When I finished the interview I said, "Wow. That is a lot of trauma you have experienced in your life. That is really difficult."  Tears welled up in her eyes. She nodded slowling in agreement.  So often in a culture of non-stop challenge and frequent trauma, there is not time for anyone to fully acknowledge the pain of what has been experienced. 

Part of the model at Heartline that we are hoping to share with others, is the importance of empathy.  

* * *


From the Starting Place Manual - an excerpt from the Philosophy of care section ... 


Empathy
Spend any amount of time at a hospital in the developing world and there is one key component to women’s health consistently missing: empathy.


Being a woman in the developing world requires a tremendous amount of grit, resourcefulness, and resilience. But a woman is almost never as vulnerable as when she is pregnant, giving birth, and post-natal.


Trust matters, relationships matter, and empathy is more valuable than we can express. Empathy is communicating a message of great value, a message that says,  “You are not alone.” It is rare. As Tara says, “Several of the hospitals in the city where I live, as well as the hospitals and clinics where we’ve worked around the world, who serve the materially poor are lacking the most valuable resource: compassion. Nothing sustainable and life-affirming happens without warm, loving relationships and a lot of compassion.”


It might seem odd to start off the technical manual of Heartline’s Model of Care with a seemingly unprofessional words like “kindness,” “empathy,” “compassion,” or “love” but it has been our experience that this is what truly transforms women. It can bring calm to chaos, hope to despair, connection to isolation, faith to fear. And all of those things matter every day in life but particularly so in birth.


Working in the middle of devastating poverty, one quickly learns that not every story has a happy ending. There are areas of frustration, despair, and brokenness all around us. We cannot fix everything. But we have decided to embrace love and compassion as our philosophy, as much for our patients as for our own souls. This is even more important to us in the face of despair, hurt, wounds, and trauma.

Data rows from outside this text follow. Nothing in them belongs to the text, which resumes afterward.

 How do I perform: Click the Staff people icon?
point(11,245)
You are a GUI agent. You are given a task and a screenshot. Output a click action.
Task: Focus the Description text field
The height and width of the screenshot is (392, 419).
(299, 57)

As one small outpost of health and wholeness in the worldwide maternal health crisis, we choose empathy and love and we center love and we practice love. We are committed to excellence, to integrity, to thorough training, to steady competence. But even our excellence of care, our integrity, our training, our competence must be grounded in a philosophy of love. Maternal health has for too long been sidelined and de-emphasized in the world: we believe women deserve not only competent and thorough care but they also deserve dignity, respect, and to feel loved in their most vulnerable moments.